Oireachtas Joint and Select Committees

Thursday, 24 November 2016

Joint Oireachtas Committee on Health

Legalisation of Medicinal Cannabis: Discussion

9:00 am

Dr. Colin Doherty:

I do not want proceedings to close without a discussion on cost. Within the structures of what we are reviewing here, we will have no capability of jurisdiction for stating that this drug should be made available under the long-term illness scheme, which is the main reimbursement scheme for anti-epileptic drugs. People also get it on the medical card, but as there is a charge per medication there, most people choose to get their medicines under the long-term illness scheme. Getting a drug designated for treatment on the LTI scheme is completely separate and is just not covered by this review. We could recommend it, but it would not necessarily move the situation along.

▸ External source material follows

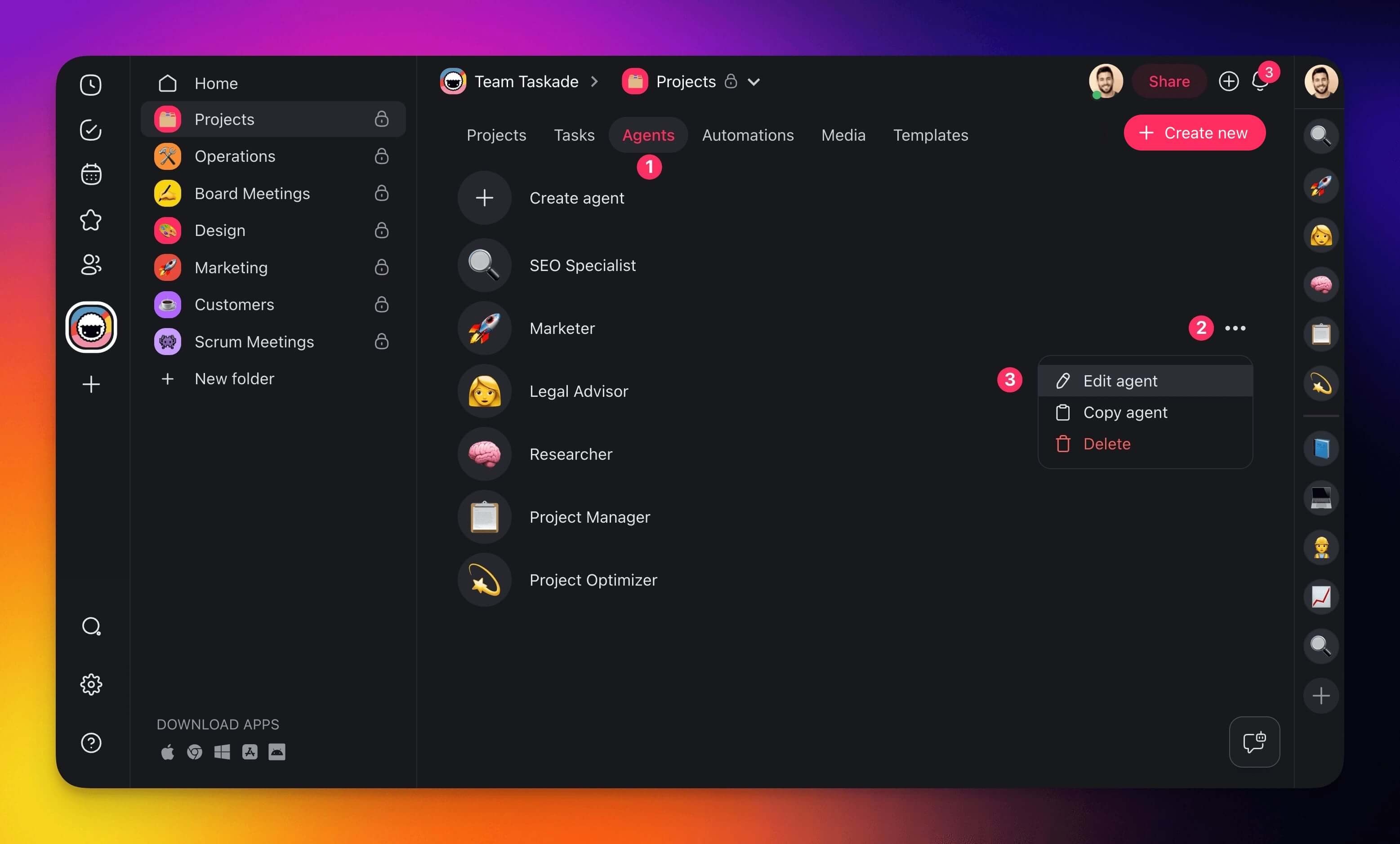This screenshot has width=1400, height=844.
Task: Expand the Team Taskade breadcrumb arrow
Action: [x=594, y=82]
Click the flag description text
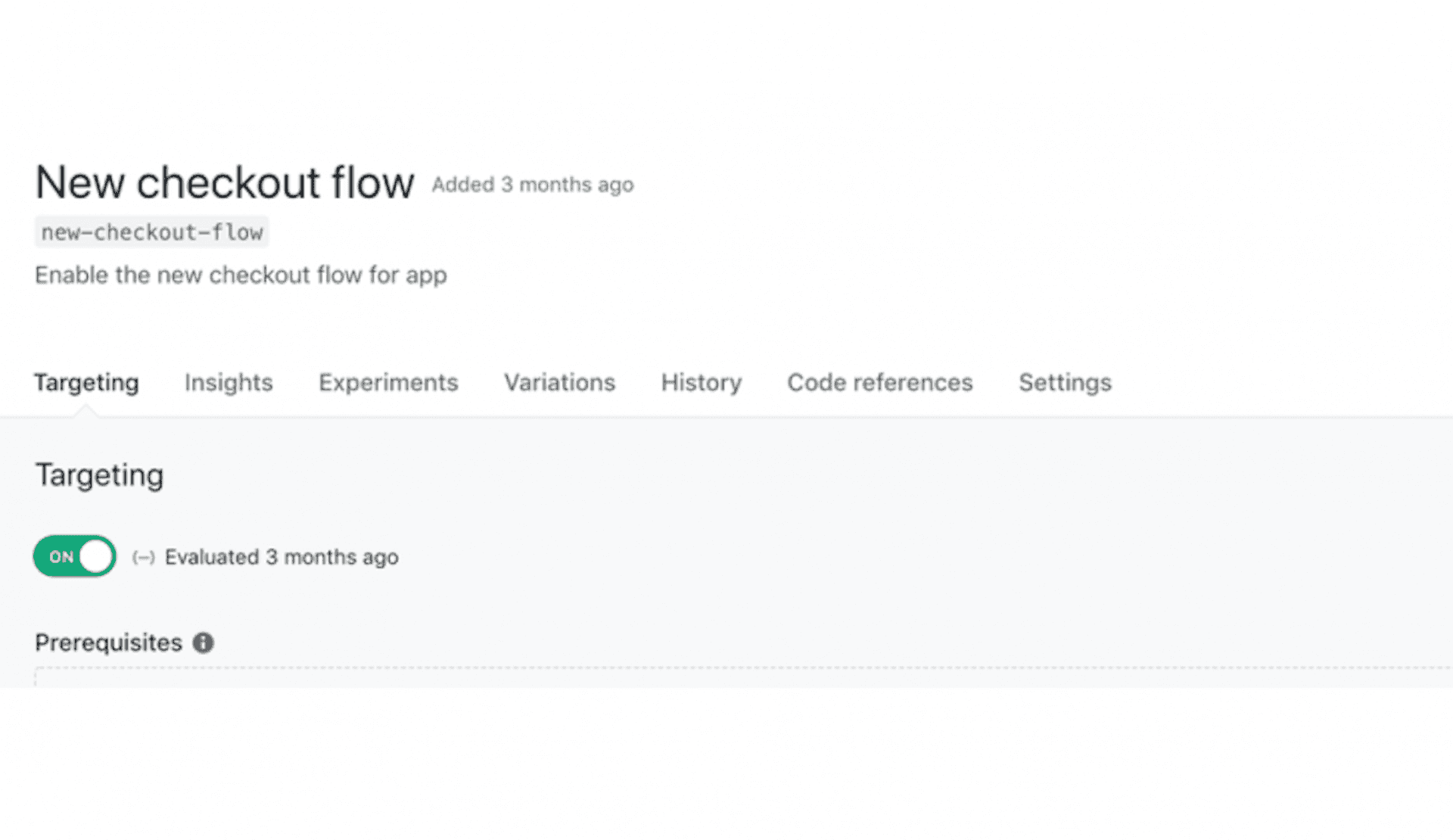1453x840 pixels. pos(240,275)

Cost will be a big issue in this. Certain families accessing the high-CPD versions, as Ms Vera Twomey is, have stopped using it because they cannot afford to continue to pay for it. This meeting should not close without an acknowledgement that the cost issue will be significant and just because there is a recommendation on an individual patient basis that a patient should get it, it is not automatic that the HSE will pay for it.

There is a whole process to get a drug listed on the long-term illness scheme. That sometimes can apply even to established drugs that we use. We sometimes use vitamin supplementation for patients with epilepsy and we have trouble getting the Government to reimburse those because it is not defined as an anti-epileptic drug. I do not think there is an answer to that question.